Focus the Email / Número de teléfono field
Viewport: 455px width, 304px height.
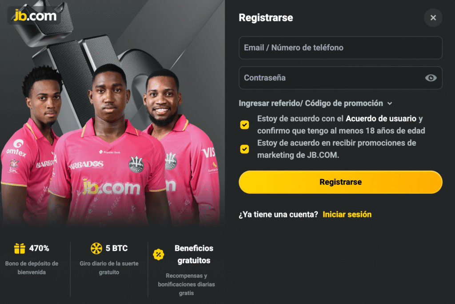tap(340, 48)
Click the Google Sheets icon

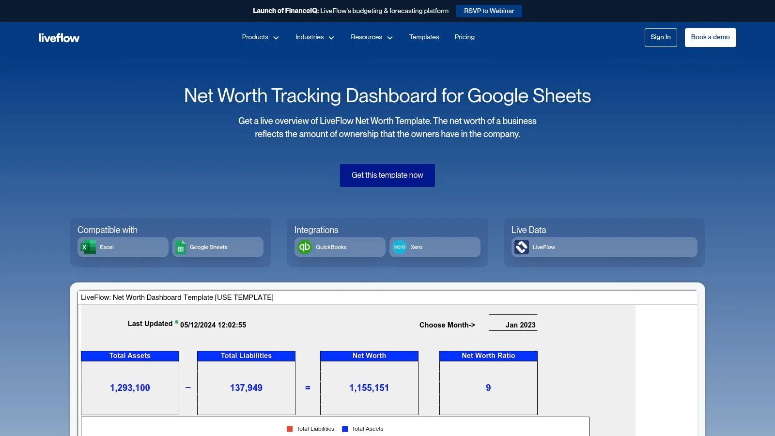pyautogui.click(x=181, y=247)
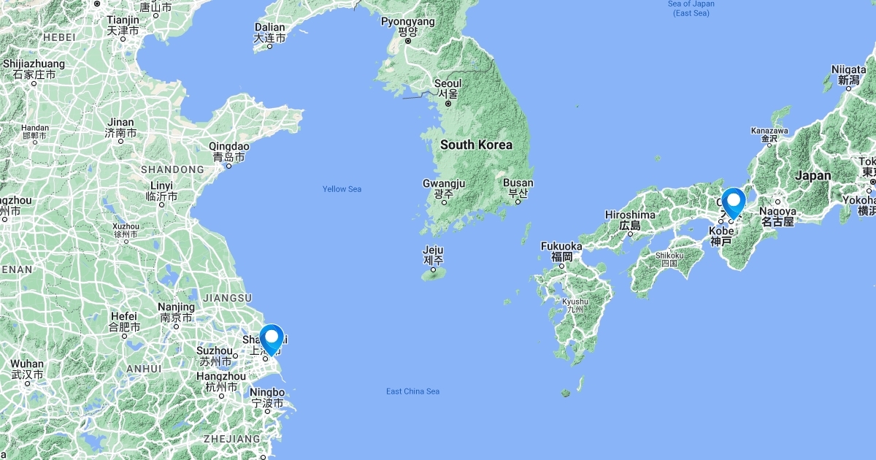The image size is (876, 460).
Task: Click the blue pin marker near Osaka
Action: (733, 203)
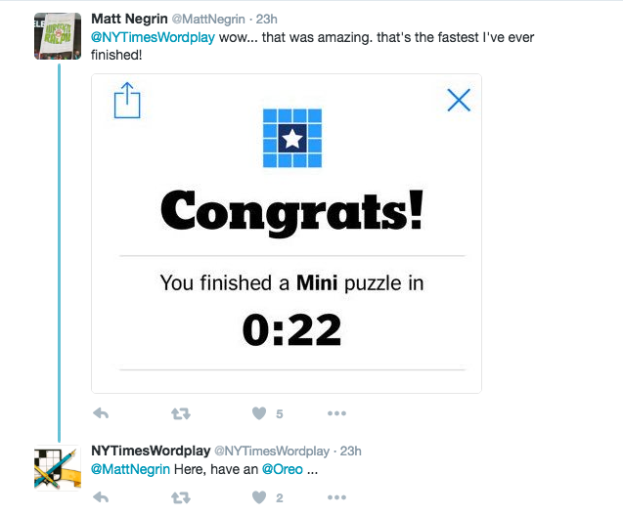Like Matt Negrin's tweet
Viewport: 623px width, 516px height.
click(x=259, y=413)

######

Restate the listing word for word, pictures excluded.

Focus the Email / Número de teléfono field
Viewport: 455px width, 304px height.
tap(340, 48)
Click the Google Sheets icon

pyautogui.click(x=181, y=247)
The image size is (876, 460).
Task: Click the blue pin marker near Osaka
Action: (733, 203)
Like Matt Negrin's tweet
Viewport: 623px width, 516px height.
click(x=259, y=413)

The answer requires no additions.